**Assignment**. Each line of the data below that holds the word "computer" is to be reported in full.

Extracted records
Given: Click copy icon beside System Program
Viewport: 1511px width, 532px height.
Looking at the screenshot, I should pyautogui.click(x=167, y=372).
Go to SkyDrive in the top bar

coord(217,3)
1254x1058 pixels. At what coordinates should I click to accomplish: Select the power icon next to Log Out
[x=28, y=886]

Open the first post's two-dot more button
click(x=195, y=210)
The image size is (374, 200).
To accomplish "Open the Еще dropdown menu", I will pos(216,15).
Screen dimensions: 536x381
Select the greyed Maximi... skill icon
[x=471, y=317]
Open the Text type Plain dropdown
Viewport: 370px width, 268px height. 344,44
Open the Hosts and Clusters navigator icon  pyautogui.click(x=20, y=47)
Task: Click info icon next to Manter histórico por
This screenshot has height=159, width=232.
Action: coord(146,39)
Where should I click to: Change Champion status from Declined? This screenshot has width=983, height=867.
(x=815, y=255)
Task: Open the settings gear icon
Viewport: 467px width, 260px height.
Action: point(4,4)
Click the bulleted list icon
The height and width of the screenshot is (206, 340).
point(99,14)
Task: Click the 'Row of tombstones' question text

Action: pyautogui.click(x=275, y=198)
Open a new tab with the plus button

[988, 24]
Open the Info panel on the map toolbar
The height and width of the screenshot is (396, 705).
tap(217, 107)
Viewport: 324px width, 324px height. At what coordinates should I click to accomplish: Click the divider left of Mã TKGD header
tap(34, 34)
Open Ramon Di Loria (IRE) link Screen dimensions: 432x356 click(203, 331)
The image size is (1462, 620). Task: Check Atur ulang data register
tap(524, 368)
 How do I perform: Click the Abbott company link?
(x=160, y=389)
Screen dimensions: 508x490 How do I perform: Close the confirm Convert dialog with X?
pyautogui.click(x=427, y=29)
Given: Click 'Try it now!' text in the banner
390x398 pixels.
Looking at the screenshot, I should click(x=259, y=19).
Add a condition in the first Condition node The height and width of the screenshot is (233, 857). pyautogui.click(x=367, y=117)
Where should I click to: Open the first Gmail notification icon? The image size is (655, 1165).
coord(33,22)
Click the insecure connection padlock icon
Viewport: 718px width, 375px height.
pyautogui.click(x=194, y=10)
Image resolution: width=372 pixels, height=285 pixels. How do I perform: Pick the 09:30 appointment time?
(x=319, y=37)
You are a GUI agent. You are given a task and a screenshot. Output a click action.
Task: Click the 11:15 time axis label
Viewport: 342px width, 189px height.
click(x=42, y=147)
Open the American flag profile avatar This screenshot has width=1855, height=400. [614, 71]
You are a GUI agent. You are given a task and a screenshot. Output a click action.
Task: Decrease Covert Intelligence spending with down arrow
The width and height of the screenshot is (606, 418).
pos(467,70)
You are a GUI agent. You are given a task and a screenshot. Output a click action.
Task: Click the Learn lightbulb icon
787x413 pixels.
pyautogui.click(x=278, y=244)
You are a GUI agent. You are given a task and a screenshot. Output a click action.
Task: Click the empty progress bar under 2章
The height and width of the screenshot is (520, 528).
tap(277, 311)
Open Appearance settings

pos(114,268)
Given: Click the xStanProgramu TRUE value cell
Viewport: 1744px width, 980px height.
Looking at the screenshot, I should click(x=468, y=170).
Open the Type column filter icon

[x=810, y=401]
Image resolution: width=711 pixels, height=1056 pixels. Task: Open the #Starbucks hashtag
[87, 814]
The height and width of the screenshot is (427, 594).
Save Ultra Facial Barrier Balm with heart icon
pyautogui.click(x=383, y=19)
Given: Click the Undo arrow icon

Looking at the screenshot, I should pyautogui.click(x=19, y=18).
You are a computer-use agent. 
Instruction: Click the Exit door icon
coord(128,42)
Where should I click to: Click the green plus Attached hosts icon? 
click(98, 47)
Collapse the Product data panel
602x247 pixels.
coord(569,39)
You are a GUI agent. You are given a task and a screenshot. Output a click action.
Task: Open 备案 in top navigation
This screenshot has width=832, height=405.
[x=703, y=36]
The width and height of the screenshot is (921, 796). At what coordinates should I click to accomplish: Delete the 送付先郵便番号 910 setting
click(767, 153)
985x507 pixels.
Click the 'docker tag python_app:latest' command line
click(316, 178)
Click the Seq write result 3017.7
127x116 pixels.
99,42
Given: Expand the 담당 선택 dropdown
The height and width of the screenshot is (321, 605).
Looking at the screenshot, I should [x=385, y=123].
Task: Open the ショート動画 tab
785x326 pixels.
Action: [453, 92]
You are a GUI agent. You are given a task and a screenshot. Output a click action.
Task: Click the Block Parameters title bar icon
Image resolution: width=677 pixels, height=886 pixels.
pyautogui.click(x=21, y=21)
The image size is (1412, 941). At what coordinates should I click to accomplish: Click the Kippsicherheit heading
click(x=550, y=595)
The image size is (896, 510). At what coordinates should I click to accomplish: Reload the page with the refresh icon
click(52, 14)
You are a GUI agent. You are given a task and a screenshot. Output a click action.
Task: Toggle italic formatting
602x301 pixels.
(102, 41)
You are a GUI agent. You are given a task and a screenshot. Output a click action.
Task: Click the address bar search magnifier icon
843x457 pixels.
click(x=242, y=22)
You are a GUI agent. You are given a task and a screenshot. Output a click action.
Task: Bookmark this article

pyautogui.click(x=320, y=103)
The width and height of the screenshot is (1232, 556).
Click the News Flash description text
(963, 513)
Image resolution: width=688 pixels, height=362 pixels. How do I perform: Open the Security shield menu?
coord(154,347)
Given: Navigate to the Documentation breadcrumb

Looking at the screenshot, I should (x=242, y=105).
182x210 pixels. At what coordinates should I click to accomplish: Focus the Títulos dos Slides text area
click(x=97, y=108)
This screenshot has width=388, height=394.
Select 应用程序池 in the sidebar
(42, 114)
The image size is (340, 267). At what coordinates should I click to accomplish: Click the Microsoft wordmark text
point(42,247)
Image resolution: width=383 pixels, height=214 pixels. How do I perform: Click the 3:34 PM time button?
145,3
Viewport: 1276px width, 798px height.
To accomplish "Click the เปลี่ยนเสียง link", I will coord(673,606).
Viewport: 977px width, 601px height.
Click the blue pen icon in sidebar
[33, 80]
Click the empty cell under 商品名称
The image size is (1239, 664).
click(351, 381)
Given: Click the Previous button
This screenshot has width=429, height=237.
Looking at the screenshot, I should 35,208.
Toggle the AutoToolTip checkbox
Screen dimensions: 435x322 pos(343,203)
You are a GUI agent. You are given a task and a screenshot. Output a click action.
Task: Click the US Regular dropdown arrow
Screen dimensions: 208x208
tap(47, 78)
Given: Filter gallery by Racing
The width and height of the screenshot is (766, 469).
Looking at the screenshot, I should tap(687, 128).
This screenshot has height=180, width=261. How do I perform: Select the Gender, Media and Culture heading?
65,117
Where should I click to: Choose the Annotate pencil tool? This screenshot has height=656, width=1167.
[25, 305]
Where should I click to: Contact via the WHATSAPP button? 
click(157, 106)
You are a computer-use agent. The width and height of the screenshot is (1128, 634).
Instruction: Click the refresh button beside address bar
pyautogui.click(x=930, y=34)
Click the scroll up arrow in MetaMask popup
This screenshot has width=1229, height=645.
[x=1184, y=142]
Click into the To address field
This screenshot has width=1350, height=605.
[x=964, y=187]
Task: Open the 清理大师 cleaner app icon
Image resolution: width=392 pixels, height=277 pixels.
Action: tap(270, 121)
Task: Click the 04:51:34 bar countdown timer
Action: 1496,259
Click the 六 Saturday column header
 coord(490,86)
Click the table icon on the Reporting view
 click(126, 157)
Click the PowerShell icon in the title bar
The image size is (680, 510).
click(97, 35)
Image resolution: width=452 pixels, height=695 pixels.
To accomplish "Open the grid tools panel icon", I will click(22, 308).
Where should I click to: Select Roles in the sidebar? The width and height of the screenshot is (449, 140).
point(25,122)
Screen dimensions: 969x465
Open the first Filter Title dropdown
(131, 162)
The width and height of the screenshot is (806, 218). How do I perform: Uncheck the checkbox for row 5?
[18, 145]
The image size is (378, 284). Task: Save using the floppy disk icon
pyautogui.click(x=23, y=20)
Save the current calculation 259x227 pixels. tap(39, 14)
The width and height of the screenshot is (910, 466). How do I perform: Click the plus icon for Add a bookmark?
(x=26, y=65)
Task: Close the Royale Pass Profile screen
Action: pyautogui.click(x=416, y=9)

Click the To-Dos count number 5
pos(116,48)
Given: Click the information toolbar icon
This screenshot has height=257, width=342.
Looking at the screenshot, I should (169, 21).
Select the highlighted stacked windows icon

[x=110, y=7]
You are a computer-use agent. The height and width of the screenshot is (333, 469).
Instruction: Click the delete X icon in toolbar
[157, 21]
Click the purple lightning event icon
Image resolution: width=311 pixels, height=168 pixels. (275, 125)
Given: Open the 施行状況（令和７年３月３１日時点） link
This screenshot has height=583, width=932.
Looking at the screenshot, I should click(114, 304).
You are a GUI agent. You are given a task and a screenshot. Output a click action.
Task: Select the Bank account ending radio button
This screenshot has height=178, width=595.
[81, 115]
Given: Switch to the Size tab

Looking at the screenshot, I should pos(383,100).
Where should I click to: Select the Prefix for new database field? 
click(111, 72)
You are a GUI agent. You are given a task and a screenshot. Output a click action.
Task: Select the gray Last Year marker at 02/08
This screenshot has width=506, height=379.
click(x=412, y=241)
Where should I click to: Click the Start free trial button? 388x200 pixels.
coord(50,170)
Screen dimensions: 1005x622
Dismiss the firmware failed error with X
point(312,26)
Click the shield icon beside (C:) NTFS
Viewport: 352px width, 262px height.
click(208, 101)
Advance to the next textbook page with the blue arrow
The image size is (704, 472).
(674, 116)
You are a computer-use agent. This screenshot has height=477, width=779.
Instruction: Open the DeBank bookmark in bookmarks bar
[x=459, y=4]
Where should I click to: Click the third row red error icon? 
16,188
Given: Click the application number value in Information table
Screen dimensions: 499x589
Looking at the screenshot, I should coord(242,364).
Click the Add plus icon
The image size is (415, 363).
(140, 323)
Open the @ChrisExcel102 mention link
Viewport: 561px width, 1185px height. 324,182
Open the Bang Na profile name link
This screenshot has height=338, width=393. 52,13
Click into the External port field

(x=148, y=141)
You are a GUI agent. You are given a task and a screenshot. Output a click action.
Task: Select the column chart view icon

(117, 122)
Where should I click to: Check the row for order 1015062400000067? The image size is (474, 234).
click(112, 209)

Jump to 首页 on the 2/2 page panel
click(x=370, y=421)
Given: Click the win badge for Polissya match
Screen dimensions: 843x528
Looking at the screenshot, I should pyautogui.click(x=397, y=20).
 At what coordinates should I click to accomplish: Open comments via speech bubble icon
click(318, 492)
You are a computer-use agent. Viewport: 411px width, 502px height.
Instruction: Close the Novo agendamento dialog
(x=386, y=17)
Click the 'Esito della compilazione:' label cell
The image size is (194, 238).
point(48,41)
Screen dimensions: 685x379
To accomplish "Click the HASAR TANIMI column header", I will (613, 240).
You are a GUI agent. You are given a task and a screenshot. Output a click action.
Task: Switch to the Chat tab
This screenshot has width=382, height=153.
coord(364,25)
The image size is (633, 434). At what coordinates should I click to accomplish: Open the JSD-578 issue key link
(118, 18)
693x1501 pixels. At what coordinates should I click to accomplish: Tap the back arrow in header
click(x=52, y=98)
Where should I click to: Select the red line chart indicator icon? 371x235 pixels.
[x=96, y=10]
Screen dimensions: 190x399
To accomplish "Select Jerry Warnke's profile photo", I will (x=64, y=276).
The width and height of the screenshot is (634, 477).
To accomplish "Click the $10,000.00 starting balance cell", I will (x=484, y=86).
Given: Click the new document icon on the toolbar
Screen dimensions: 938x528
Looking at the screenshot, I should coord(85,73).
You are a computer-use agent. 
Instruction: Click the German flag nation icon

**Expected output**.
You are a computer-use agent. 
You are a computer-use agent. The width and height of the screenshot is (1128, 634).
You are a computer-use agent. The height and width of the screenshot is (333, 469).
You are a computer-use agent. This screenshot has height=477, width=779.
You are a computer-use agent. Viewport: 411px width, 502px height.
You are a computer-use agent. 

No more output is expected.